About GraphRAG LLMs

Overview

GraphRAG uses three distinct LLMs, each optimized for different tasks in the pipeline:

  1. Dataprep LLM

  2. Retriever LLM

  3. Final LLM

1. Dataprep LLM

Used during data ingestion phase to:

  • Process and understand document structure

  • Extract entities and relationships between entities

  • Generate and store community summaries in Neo4j:

# neo4j_llamaindex.py
async def generate_community_summary(self, text):
    """Generate summary for a given text using an LLM."""
    messages = [
        ChatMessage(
            role="system",
            content=(
                "You are provided with a set of relationships from a knowledge graph... "
                "Your task is to create a summary of these relationships..."
            ),
        )
    ]
    response = await self.llm.achat(trimmed_messages)

Key Requirements:

  • High-quality model for accurate relationship understanding

  • Larger context window for document processing

  • Can be slower since it’s one-time processing

2. Retriever LLM

Used during query processing to:

  • Evaluate relevance of pre-computed community summaries

  • Generate specific answers from relevant communities

  • Process multiple communities in parallel

def generate_answer_from_summary(self, community_summary, query):
    """Generate an answer from a community summary based on a given query using LLM."""
    prompt = (
        f"Given the community summary: {community_summary}, "
        f"how would you answer the following query?

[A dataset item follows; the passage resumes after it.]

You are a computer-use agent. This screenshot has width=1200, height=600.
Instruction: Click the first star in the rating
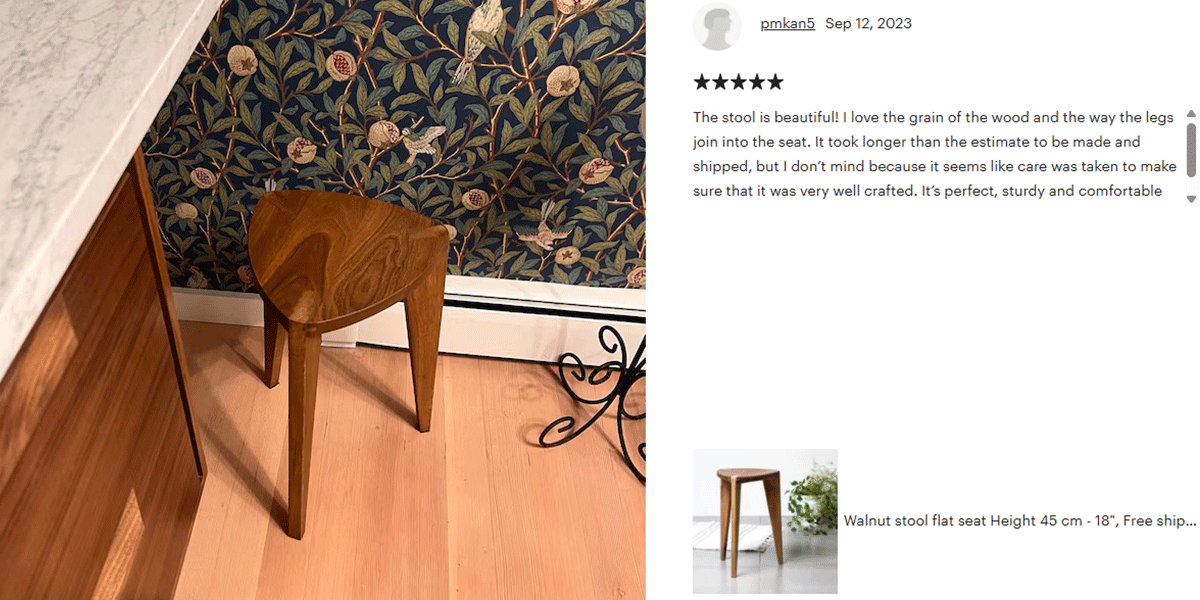click(702, 82)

Query: {query}"
    )
    response = self._llm.chat(messages)

Key Requirements:

  • Fast inference for real-time processing

  • Efficient batch processing capabilities

  • Balance between quality and speed

3. Final LLM

Used as the last step to:

  • Process all retriever-generated answers

  • Synthesize information from multiple communities

  • Generate coherent final response

# In graphrag.py
llm = MicroService(
    name="llm",
    host=LLM_SERVER_HOST_IP,
    port=LLM_SERVER_PORT,
    endpoint="/v1/chat/completions",
    service_type=ServiceType.LLM,
)

Key Requirements:

  • Good at synthesizing multiple sources

  • Strong natural language generation

  • Maintains context across multiple inputs

Data Flow

  1. Ingestion Phase

    • Documents → Dataprep LLM → Community Summaries

    • Summaries stored in Neo4j

  2. Query Phase

    • Query → Retriever LLM → Individual Community Answers

    • Answers → Final LLM → Coherent Response

Configuration

Each LLM can be configured independently through environment variables:

  • DATAPREP_LLM_ENDPOINT and DATAPREP_LLM_MODEL_ID

  • RETRIEVER_LLM_ENDPOINT and RETRIEVER_LLM_MODEL_ID

  • FINAL_LLM_ENDPOINT and FINAL_LLM_MODEL_ID

This allows for optimization of each LLM for its specific task in the pipeline.